2. Strategic Updates and Business Highlights
- Room Growth Strategy: Marriott's focus on conversions contributed significantly to growth, with 75% of conversion rooms joining the system within 12 months of signing.
- Luxury Segment Expansion: Continued strength in the luxury segment, with notable hotel openings and a record 114 luxury deals signed in 2025.
- Technology Investments: Ongoing investments in technology, AI, and data to enhance guest experiences and streamline operations, including partnerships with Google and OpenAI.
- Loyalty Program Growth: The Marriott Bonvoy loyalty program expanded to 271 million members, with 43 million new members added in 2025.
3. Forward Guidance and Outlook
- 2026 Expectations: Projected net rooms growth of 4.5% to 5%, with global RevPAR growth expected between 1.5% to 2.5%. Fee revenues could rise by 8% to 10%.
- Impact of World Cup: Anticipated to contribute 30 to 35 basis points of global RevPAR growth in 2026.
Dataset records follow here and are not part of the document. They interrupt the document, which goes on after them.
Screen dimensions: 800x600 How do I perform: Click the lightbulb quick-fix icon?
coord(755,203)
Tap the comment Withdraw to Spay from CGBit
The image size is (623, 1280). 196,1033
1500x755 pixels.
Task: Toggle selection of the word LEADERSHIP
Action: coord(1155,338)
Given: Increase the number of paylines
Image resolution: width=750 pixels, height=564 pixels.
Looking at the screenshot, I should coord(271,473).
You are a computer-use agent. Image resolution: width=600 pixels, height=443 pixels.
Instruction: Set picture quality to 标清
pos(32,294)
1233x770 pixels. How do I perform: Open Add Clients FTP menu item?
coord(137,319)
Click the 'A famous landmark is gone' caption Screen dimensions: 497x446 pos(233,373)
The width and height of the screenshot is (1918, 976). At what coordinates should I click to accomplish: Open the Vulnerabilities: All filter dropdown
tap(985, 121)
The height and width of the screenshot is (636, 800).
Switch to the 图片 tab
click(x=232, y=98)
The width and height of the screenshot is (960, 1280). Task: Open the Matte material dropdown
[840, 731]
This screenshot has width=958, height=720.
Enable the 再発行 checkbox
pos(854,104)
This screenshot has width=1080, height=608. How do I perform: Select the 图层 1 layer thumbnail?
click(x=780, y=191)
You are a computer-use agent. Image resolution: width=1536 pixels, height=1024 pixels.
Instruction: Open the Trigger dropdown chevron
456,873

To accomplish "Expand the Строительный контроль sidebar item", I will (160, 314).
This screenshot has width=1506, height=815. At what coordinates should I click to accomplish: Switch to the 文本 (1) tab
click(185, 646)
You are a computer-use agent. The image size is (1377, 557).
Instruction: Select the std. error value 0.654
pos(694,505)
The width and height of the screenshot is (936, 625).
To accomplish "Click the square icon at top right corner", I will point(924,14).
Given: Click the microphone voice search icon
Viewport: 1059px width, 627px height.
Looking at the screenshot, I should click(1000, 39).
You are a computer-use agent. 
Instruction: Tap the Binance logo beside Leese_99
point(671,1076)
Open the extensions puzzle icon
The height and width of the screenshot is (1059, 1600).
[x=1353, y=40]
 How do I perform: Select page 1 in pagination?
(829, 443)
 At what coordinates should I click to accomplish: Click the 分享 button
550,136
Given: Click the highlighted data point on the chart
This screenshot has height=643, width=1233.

- Investment Plans: Expected investment spending of $1 billion to $1.1 billion in 2026, focusing on renovations, technology transformation, and new developments.
4. Bad News, Challenges, or Points of Concern
- Government Business Decline: Business transient RevPAR saw a 3% decline due to a significant drop in government-related travel, particularly during the U.S. government shutdown.
- Challenges in Greater China: The operating environment remains challenging, with macroeconomic conditions affecting consumer sentiment and RevPAR growth expected to be flat year-over-year.
- Residential Branding Fees Decline: A 20% decline in residential branding fees was noted, which could impact overall revenue streams.
5. Notable Q&A Insights
- Pipeline Growth Drivers: Management highlighted the importance of conversion-friendly brands and dedicated resources to drive pipeline growth, with expectations for continued acceleration.
- Credit Card Fees Increase: A 35% increase in co-branded credit card fees was discussed, attributed to a new royalty rate and strong spending growth, separate from ongoing negotiations with credit card partners.
- Consumer Trends: Leisure travel remains strong, with expectations for continued growth in leisure and group segments, while business transient travel recovery is expected but may not return to pre-pandemic levels.
- Investment Discipline: Management emphasized a disciplined approach to capital allocation, ensuring investments yield high returns while maintaining an asset-light business model.
This summary encapsulates the key points from the earnings call, providing a balanced view of Marriott's performance, strategy, and outlook.